● **Directions**
Using the listing below, extract each line that has the word "badge" in it.

***

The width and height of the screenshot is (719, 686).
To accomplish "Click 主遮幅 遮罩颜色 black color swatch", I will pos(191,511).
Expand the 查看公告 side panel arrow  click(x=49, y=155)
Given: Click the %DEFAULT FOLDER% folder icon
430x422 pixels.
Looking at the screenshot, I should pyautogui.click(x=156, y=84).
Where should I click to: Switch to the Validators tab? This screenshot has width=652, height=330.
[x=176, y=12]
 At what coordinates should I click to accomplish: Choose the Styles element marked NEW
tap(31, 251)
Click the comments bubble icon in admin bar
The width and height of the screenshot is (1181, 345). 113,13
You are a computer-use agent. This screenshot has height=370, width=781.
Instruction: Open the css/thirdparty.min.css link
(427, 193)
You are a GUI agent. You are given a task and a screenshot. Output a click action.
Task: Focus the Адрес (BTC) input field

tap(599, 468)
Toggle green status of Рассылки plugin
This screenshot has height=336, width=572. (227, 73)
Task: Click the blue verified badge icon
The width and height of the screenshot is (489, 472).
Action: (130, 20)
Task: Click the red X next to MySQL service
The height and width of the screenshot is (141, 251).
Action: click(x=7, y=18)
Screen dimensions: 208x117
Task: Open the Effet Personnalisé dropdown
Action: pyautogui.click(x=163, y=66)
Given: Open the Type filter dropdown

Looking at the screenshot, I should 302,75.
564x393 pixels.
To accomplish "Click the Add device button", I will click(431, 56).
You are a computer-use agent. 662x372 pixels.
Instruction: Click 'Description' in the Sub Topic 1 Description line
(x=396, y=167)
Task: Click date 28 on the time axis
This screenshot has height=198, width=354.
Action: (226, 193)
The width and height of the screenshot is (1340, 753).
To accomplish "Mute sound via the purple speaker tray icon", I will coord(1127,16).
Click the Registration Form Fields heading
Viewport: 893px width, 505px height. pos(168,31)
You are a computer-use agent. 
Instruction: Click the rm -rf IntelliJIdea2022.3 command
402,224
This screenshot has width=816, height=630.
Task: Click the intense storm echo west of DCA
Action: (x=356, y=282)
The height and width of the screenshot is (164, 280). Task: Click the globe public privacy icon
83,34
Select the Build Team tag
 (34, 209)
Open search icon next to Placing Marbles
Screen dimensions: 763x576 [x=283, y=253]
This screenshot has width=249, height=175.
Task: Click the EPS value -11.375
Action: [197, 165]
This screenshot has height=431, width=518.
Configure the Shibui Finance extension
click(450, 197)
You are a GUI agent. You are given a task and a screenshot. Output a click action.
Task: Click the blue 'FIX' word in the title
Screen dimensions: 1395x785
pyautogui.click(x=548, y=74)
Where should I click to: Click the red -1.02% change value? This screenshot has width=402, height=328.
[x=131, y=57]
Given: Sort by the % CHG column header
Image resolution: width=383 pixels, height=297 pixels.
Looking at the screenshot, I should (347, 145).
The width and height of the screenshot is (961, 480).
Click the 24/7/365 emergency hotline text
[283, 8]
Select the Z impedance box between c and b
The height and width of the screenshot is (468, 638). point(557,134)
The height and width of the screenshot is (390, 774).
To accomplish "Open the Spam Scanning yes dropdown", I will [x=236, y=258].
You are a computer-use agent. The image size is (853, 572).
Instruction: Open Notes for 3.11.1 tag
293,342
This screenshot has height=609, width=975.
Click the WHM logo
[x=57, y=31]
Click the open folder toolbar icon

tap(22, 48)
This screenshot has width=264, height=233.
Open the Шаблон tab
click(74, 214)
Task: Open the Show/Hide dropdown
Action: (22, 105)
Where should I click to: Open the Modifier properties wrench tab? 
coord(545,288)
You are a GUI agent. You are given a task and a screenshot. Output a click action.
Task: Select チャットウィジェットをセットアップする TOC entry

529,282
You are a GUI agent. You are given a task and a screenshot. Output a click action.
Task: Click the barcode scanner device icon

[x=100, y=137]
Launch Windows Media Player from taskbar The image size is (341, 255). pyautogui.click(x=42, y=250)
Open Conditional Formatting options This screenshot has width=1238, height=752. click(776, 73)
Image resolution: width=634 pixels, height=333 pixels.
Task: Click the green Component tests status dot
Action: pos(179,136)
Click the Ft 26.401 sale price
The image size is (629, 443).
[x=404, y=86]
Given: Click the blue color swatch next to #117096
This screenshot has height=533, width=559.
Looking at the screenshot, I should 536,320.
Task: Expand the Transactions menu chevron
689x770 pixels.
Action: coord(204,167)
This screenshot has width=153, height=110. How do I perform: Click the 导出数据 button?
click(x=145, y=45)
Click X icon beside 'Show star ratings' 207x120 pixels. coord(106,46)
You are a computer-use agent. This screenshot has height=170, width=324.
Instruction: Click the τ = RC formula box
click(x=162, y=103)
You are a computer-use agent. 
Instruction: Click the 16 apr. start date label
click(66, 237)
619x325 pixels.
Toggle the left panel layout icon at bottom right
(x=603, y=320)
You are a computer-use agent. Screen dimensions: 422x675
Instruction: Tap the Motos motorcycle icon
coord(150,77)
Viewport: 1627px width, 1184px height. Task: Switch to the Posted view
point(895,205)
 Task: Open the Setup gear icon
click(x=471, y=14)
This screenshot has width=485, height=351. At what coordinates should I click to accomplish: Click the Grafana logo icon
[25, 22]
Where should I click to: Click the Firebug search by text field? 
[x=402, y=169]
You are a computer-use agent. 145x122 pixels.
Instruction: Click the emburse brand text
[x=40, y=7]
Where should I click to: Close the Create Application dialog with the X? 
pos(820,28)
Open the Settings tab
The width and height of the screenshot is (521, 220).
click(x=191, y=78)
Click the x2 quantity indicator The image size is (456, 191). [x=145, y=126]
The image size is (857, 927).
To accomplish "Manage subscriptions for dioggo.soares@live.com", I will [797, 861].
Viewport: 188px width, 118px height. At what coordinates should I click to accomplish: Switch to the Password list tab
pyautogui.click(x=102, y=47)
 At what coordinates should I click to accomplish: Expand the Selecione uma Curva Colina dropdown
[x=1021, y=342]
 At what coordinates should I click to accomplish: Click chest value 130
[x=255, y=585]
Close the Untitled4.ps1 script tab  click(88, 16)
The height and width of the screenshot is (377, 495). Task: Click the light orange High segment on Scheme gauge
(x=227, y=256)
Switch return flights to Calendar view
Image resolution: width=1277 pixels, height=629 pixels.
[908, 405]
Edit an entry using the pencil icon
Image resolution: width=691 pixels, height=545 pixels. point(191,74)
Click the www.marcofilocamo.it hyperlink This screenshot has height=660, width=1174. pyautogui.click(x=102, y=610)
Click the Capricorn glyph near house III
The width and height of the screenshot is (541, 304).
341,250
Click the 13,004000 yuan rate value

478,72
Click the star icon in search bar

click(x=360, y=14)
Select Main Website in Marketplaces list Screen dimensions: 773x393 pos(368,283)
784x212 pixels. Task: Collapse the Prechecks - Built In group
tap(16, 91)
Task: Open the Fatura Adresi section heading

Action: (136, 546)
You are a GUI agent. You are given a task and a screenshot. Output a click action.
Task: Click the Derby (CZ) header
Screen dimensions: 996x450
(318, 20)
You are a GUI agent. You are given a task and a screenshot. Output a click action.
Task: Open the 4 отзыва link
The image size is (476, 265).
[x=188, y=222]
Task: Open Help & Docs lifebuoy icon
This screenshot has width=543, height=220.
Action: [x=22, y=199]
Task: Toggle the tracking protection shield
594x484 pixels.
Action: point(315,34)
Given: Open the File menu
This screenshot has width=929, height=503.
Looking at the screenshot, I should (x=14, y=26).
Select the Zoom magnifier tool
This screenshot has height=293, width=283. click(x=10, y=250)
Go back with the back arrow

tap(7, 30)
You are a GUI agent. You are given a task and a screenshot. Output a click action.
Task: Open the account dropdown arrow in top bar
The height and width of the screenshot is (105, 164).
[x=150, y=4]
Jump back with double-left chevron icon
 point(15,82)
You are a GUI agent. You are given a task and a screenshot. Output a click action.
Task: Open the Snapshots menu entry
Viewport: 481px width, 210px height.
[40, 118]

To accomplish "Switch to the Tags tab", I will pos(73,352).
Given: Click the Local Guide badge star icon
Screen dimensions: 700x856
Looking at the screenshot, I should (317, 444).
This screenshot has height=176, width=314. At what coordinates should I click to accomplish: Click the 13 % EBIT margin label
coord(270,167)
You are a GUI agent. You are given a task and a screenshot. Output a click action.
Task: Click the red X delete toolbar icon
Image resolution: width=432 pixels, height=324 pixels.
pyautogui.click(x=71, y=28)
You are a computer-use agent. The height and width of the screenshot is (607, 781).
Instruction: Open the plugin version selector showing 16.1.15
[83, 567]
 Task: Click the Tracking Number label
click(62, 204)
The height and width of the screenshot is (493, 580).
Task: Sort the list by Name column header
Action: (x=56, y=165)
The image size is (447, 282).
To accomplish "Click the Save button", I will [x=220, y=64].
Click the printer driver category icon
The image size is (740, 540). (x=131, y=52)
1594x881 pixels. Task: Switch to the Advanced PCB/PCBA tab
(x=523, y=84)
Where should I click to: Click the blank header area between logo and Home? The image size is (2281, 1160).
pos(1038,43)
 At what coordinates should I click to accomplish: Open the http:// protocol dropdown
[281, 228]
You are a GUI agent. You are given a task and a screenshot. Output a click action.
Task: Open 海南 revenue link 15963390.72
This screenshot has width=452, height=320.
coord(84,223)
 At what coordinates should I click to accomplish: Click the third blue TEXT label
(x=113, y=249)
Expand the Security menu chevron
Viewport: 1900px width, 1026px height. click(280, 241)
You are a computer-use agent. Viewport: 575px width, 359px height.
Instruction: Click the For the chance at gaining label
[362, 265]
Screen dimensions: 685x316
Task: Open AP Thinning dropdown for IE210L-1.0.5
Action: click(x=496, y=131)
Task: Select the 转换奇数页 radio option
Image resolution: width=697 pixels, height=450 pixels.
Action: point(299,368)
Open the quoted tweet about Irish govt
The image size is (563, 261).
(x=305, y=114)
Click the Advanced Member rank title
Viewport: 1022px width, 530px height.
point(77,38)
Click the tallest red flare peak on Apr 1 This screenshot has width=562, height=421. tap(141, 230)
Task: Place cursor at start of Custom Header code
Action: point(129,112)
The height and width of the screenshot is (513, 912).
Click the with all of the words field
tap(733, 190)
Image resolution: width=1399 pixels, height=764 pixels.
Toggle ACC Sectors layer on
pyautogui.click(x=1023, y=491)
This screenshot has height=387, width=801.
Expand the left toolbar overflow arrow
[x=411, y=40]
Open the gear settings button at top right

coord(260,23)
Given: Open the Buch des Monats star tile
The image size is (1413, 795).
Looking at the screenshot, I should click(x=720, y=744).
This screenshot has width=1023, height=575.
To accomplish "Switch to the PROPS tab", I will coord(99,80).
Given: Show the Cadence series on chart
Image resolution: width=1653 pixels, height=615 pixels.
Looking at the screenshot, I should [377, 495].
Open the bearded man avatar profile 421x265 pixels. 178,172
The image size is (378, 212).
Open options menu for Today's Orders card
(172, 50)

***

● **Solution for this exercise**
Task: Click the blue verified badge icon
Given: Click the Local Guide badge star icon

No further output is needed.